Un problema che, per la prima volta la legge afferma esplicitamente. «Il nuovo decreto 81 introduce, seppur abbozzato, un concetto importante: il testo della legge parla infatti di “stress da lavoro” correlato, che la norma di solito associa a una fascia debole dei lavoratori come i giovani – spiega Alessandro Castiglioni, presidente dell’organismo Paritetico della Sicurezza – Il legislatore però ha cominciato a prendere in esame il fatto non solo l’infortunio in senso stretto, ma anche lo stress correlato: il fatto di lavorare in un esercizio pubblico, la presenza di una cassa, il rischio della rapina. Un concetto magari iniziale, che varrebbe la pena di approfondire, anche e soprattutto nel corso dei piani formativi e di sensibilizzazione».

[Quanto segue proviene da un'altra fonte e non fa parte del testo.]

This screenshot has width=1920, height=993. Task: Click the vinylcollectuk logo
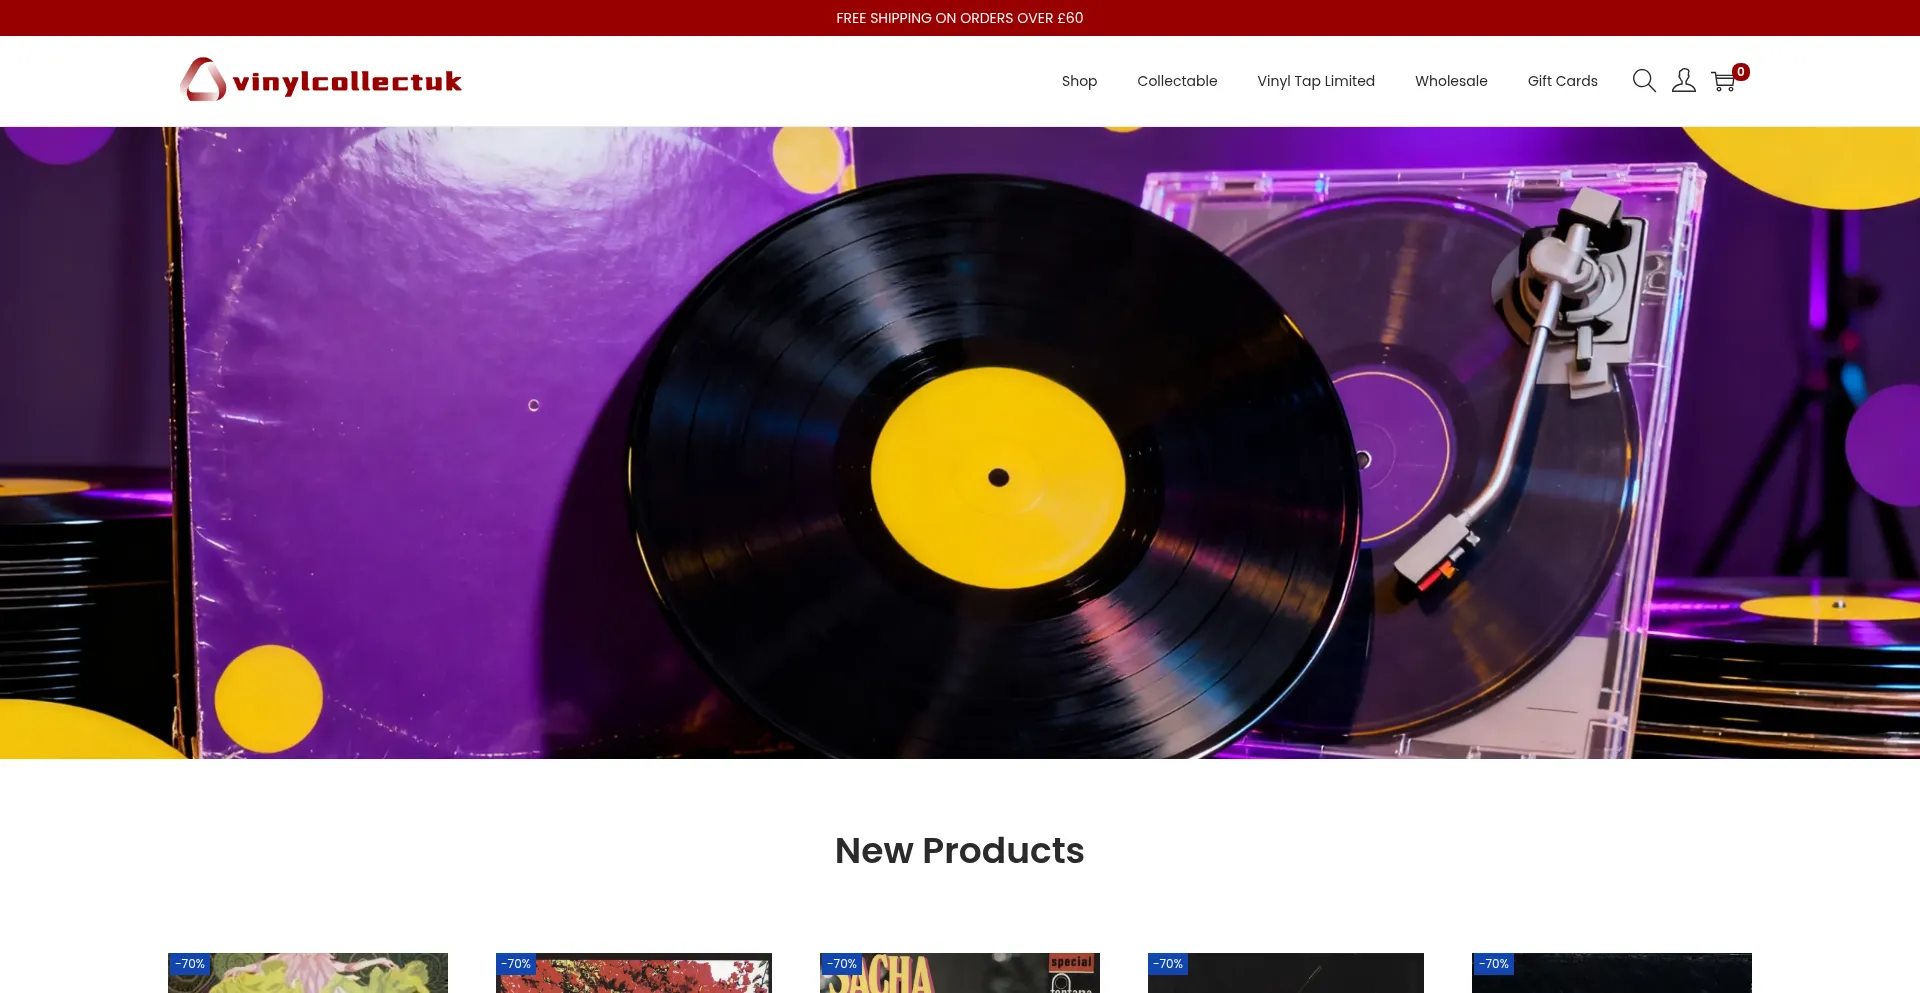(321, 80)
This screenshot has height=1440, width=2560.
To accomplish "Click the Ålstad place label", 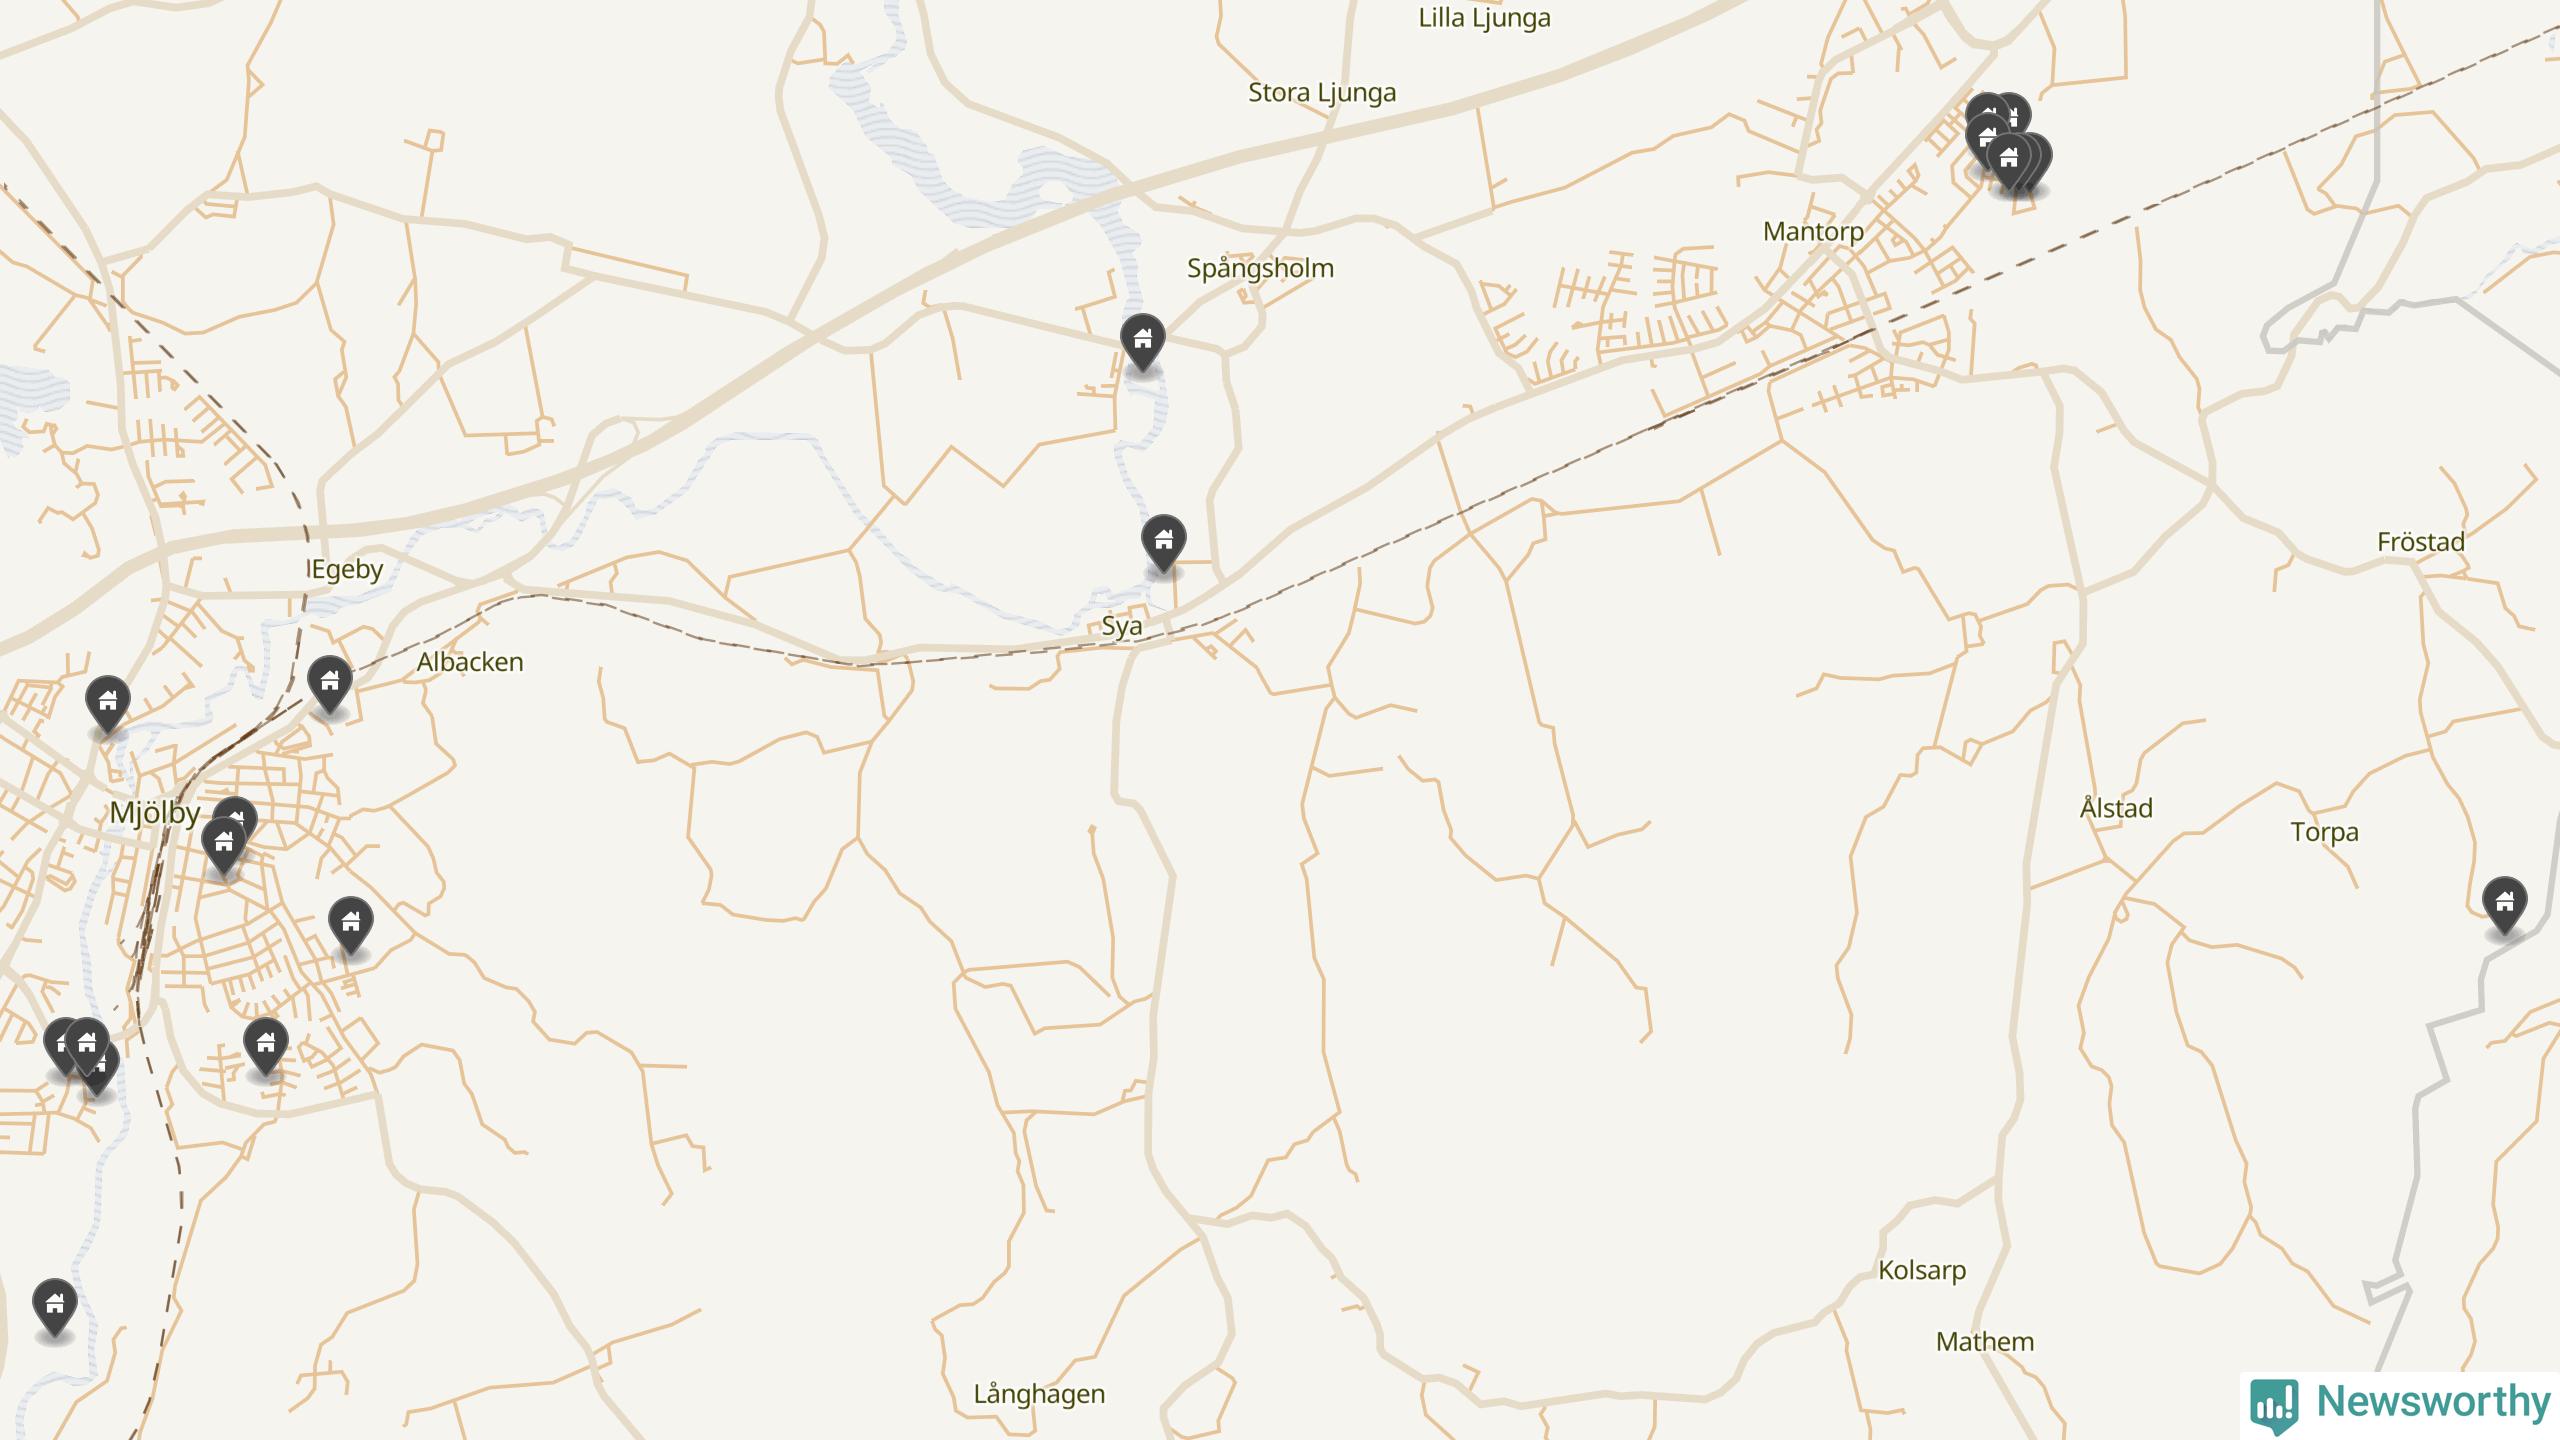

La prevenzione, però, fino ad oggi voleva dire solo sorveglianza: «Fino ad adesso, però, è stata la tecnologia a darci una mano – conclude infatti Castiglioni – Le aziende abbiamo riversato fondi per adeguarsi tecnologicamente alla sicurezza, cioè mettere telecamere davanti al negozio e cose simili. Una cosa che fa da deterrente per il ladro e tranquillizza chi lavora. Tra gli imprenditori, i più colpiti sono tabaccai, distributori di benzina ed edicolanti, imprenditori che la gente sa che tiene contanti in cassa, specie in zone non frequentate».